Monday, April 16, 2007

Final Report of Six Years of Research into Abstinence

A six-year study the final report of which is available to download as a pdf from http://www.mathematica-mpr.com/publications/PDFs/impactabstinence.pdf examined the behaviour of more than 2,000 American teenagers and found that sexual abstinence education does not work and says that the $1.5 billion spent by the US government to promote abstinence over the past ten years has been a waste of money. The study was conducted by Mathematica Policy Research, a nonpartisan firm, which conducts policy research and surveys in healthcare, education, welfare, employment, nutrition, and early childhood.

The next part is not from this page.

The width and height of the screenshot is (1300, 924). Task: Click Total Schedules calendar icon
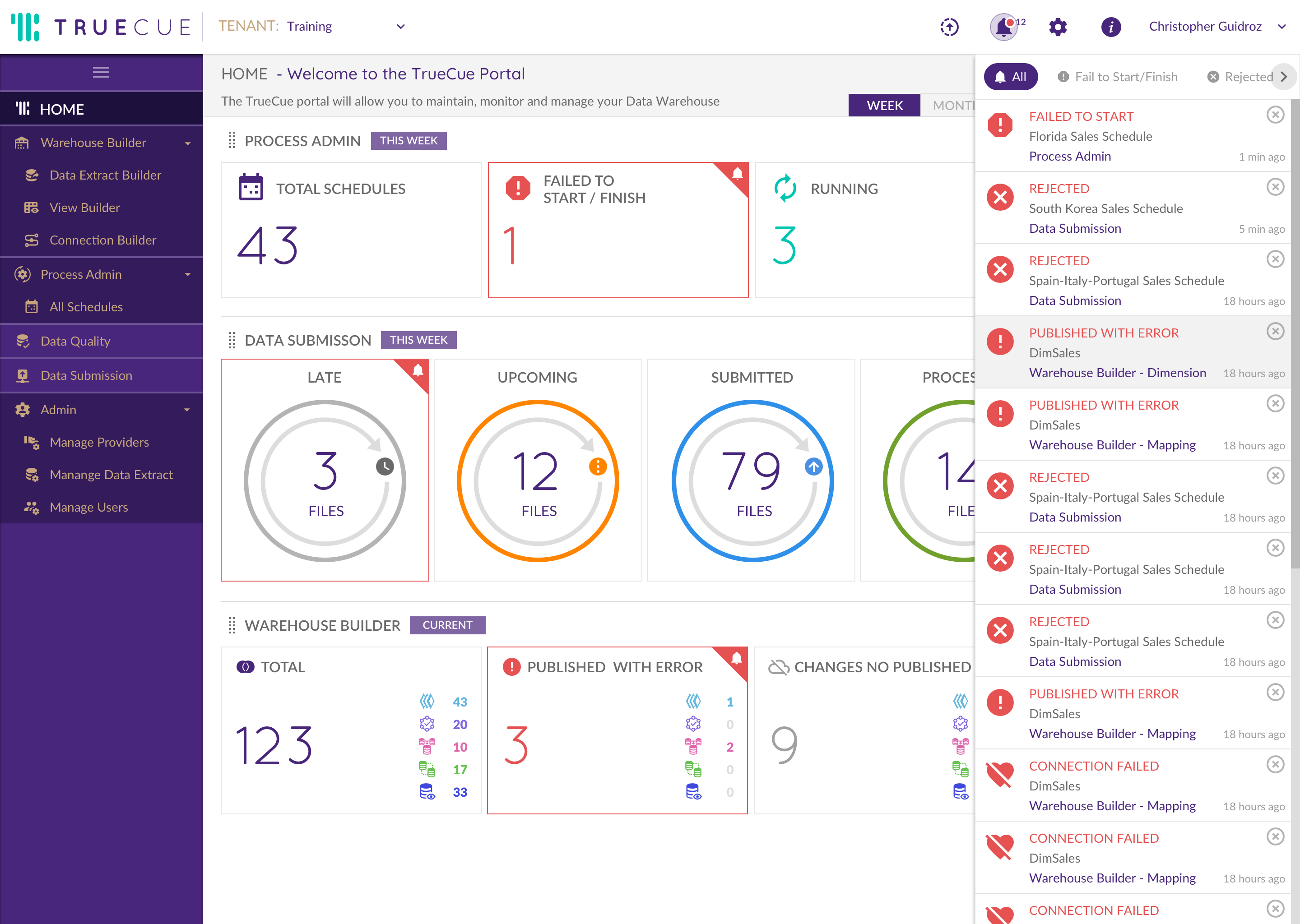[251, 187]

The study (http://www.mathematica-mpr.com/welfare/abstinence.asp ) followed the sexual behaviour of teenagers from a cross-section of communities in Florida, Wisconsin, Mississippi and Virginia. Their average age was 16. Half of the sample who had received abstinence only education displayed the same sexual behaviour as those who had received sex education in which contraception was discussed. Teenagers from both sample groups had the same average age for their first sexual experience: 14.9 years, and one quarter in both groups had had sex with three or more partners. (Guardian, 16 April 2007, p3; Times, 16 April 2007, p30)

Sunday, April 1, 2007

Davina McCall and Let's Talk Sex

The popular TV presenter and celebrity Davina McCall has aligned herself to the campign for compulsory sex and relationships education and the programme Let's Talk Sex was shown again on Channel 4 on 23rd March.

This wonderful programme showed the open and honest approach of teachers and parents in the Netherlands, where teenage pregnancy is not the huge problem it is in the UK, and young people seem much less hung up about sex and relationships.

Davina McCall selected three words which epitomise what sex education should be: EARLY, CONSISTENT and COMPULSORY. At the moment in the UK it is none of these things.